╭──
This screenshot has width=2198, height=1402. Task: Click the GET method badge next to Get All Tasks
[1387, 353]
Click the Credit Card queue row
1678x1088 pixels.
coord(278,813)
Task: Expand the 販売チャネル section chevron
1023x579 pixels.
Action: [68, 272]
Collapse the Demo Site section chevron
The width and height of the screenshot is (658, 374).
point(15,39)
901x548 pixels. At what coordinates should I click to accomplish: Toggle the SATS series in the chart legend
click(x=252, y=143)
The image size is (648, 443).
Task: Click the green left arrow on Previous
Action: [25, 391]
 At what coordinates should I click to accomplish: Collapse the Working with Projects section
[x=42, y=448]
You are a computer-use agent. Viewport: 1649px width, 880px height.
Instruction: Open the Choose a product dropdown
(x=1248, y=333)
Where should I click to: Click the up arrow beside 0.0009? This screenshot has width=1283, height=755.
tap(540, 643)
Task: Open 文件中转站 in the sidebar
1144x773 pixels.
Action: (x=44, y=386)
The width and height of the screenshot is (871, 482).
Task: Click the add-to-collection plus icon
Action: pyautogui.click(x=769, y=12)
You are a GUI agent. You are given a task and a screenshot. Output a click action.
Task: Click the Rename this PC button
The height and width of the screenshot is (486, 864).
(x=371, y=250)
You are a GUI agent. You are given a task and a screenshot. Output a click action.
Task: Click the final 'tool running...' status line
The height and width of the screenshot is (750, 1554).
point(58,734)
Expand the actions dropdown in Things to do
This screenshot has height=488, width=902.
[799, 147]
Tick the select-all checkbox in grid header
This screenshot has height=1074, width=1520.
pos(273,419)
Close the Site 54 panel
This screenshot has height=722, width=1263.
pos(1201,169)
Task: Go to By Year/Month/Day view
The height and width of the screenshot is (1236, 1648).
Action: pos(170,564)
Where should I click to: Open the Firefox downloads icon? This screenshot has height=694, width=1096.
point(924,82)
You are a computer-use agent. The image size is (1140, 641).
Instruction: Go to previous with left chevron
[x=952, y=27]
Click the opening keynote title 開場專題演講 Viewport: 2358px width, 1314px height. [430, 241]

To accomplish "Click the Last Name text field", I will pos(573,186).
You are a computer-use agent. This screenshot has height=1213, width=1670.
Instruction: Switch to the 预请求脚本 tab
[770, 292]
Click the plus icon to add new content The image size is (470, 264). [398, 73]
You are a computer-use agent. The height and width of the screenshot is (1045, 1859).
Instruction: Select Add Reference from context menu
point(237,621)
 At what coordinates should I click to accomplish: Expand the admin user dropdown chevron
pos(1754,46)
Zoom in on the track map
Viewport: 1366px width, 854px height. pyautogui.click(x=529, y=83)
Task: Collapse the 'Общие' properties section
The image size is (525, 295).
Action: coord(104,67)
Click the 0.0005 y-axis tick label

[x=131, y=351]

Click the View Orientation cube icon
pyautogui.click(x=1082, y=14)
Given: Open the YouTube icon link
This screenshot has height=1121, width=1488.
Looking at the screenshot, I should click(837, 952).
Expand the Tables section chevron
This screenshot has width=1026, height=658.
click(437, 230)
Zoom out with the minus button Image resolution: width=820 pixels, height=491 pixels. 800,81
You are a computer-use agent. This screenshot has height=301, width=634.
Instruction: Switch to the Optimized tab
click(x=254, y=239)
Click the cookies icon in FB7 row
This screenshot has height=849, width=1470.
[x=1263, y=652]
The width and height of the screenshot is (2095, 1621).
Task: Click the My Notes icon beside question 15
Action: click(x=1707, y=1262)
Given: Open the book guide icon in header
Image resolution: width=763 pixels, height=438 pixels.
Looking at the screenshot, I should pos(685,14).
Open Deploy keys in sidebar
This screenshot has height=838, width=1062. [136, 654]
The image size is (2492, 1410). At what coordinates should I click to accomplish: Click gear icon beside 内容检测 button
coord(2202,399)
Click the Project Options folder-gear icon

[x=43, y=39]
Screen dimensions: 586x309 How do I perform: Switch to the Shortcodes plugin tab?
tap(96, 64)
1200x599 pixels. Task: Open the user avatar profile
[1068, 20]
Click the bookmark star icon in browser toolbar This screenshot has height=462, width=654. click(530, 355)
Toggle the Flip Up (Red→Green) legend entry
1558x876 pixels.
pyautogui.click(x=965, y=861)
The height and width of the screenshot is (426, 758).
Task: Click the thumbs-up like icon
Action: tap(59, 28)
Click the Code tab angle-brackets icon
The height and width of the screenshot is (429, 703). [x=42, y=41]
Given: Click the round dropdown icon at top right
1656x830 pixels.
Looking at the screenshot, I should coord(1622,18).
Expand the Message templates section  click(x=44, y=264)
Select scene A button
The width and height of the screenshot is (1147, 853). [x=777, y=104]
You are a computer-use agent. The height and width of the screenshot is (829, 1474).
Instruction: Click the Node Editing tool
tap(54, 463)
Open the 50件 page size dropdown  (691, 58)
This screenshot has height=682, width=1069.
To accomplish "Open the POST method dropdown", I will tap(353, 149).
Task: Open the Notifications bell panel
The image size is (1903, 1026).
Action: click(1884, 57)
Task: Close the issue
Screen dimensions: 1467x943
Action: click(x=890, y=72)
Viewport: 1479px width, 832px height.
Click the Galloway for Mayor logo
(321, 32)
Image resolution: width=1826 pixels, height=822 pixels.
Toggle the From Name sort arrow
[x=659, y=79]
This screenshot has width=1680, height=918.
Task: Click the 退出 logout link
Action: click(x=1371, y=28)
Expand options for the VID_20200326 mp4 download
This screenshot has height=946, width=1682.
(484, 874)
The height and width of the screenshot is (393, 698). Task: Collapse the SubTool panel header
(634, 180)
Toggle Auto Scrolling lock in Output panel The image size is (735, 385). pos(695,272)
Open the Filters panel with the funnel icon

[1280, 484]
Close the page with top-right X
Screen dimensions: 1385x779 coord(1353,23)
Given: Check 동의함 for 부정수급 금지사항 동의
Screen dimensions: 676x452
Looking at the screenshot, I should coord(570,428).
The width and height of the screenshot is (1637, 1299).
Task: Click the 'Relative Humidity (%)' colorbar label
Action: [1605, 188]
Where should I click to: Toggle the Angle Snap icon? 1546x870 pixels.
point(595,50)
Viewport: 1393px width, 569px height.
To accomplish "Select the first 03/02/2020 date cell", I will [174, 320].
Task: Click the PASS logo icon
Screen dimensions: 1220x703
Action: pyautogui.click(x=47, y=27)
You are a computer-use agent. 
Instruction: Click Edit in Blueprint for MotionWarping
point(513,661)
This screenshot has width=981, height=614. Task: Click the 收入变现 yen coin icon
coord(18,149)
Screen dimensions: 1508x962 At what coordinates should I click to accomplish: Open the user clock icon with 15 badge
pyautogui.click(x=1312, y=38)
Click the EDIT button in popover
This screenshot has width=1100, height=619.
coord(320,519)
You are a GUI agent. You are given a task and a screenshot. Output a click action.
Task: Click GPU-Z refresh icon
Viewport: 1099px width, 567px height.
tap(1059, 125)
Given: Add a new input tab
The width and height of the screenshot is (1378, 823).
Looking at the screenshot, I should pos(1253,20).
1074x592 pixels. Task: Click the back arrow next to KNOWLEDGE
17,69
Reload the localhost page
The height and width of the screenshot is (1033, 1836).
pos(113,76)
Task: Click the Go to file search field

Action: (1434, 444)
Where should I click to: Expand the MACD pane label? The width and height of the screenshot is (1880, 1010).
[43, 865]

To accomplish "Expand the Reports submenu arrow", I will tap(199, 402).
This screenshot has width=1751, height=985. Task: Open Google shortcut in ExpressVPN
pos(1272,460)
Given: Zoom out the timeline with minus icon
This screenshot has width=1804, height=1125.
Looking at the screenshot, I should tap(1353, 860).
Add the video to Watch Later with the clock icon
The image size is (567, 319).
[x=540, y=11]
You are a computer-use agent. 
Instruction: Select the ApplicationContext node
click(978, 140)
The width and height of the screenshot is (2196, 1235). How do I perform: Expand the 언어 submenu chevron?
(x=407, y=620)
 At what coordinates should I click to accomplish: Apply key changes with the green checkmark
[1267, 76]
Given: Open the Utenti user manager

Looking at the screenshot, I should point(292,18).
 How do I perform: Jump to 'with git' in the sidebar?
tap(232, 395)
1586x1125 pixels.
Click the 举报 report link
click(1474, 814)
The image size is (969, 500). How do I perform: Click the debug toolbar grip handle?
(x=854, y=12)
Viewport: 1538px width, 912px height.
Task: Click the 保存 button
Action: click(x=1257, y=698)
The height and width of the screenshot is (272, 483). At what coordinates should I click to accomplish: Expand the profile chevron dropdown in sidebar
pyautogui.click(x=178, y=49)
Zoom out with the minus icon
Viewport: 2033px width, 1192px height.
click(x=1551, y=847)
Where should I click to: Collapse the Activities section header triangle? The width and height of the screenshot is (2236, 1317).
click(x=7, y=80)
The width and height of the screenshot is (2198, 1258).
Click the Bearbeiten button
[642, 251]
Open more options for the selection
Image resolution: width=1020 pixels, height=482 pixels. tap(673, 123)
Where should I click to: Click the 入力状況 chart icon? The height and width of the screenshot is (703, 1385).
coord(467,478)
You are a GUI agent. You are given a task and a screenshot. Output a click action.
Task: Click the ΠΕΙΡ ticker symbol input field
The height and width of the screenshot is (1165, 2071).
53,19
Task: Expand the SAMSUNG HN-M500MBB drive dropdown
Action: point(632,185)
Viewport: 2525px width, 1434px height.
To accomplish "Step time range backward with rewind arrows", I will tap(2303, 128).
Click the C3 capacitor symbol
╰──
◆ EXERCISE GOAL:
Counting only lines that contain "minus", say how many there are in the material above, and add nothing.

◆ RESULT FOR THIS TASK:
3